Repetitive Training Not Helping Children With Autism
Father and son with autism studying flash cards

Repetitive Training Not Helping Children With Autism

I’ve written about the difficulties I have had getting my own children to recognize and use washrooms that are not the ones from our home. It can be a real challenge for a child with autism because there is a tendency to represent, understand, and remember things in an extremely specific way.

This tendency towards specific or inflexible learning is called hyper-specificity, and is the subject of a new new study published in Nature Neuroscience . This study found that repetitive training, which is widely used in intervention and education for people with autism spectrum disorder (ASD), hinders the learning process by promoting further inflexibility.

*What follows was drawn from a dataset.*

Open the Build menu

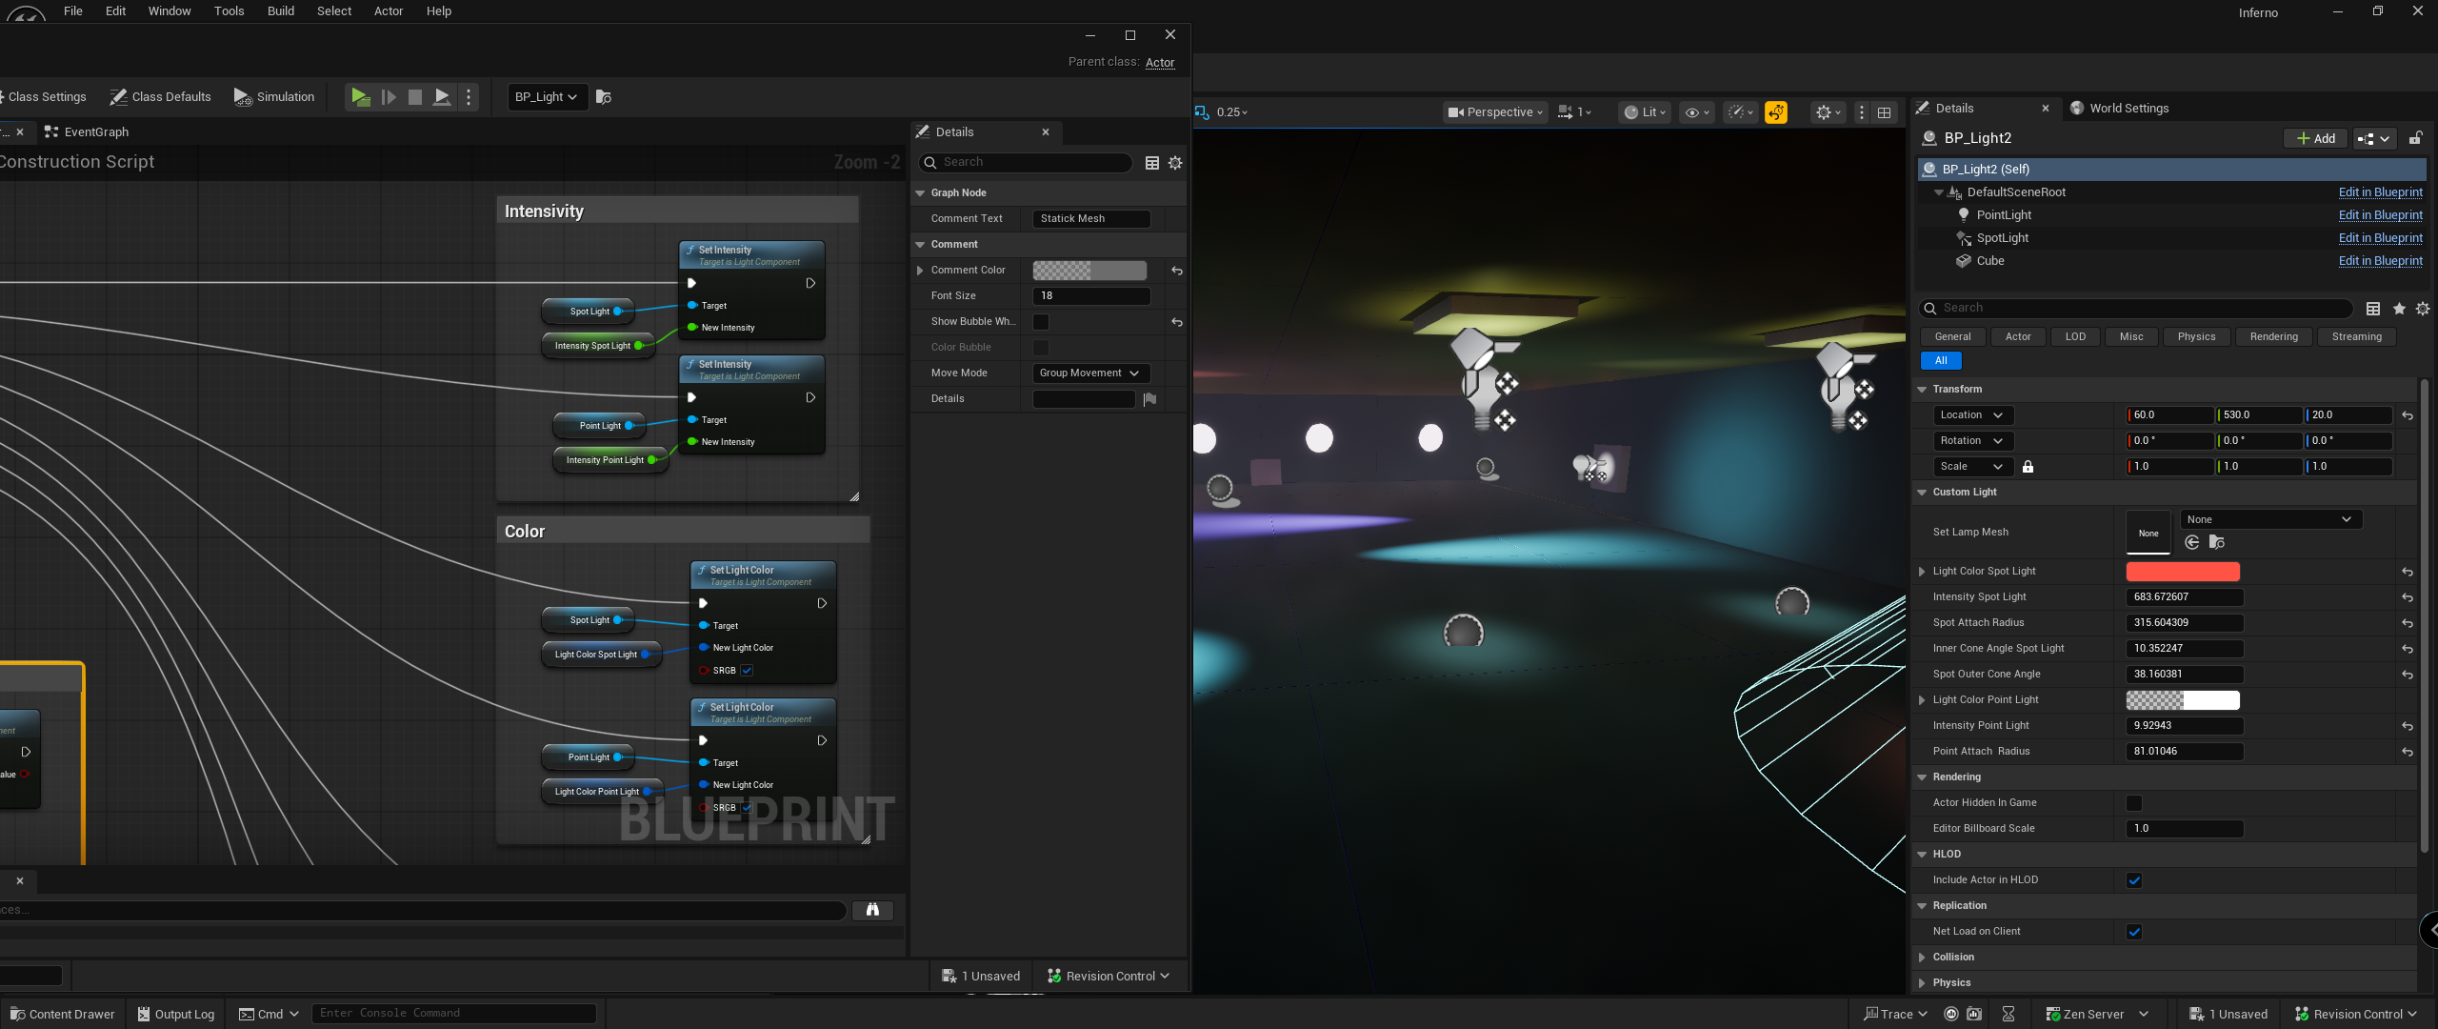280,11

Individuals with ASD develop hyper-specificity of learning, where their learning becomes fixed and inflexible – when learning tasks are repeated over and over.

“In follow-up experiments, this hyper-specificity in learning with repetition in individuals with ASD was eliminated when repetition in learning was reduced.”

“Our conclusion is that breaks in repetition allow the visual system some time to rest and allow autistic individuals to learn efficiently and to then generalize,” study investigator David Heeger, PhD, of the Center for Neural Science, New York University, in New York City, said in a statement. “Repeated stimulation leads to sensory adaptation, which interferes with learning and makes learning specific to the adapted conditions. Without adaptation, learning is more efficient and can be generalized,” he noted.

This quite groundbreaking research mostly pertains to those with lower cognitive ability with whom repetitive trials of picture stimuli are a common learning intervention. This is important information for educators and therapists to have in order to adjust their teaching methods to include new stimuli and approaches. Even though it might create some initial stress or anxiety in the child, this new research shows that giving your children with ASD a wide variety of experiences, tastes, and learning tools is going to help them in the long run.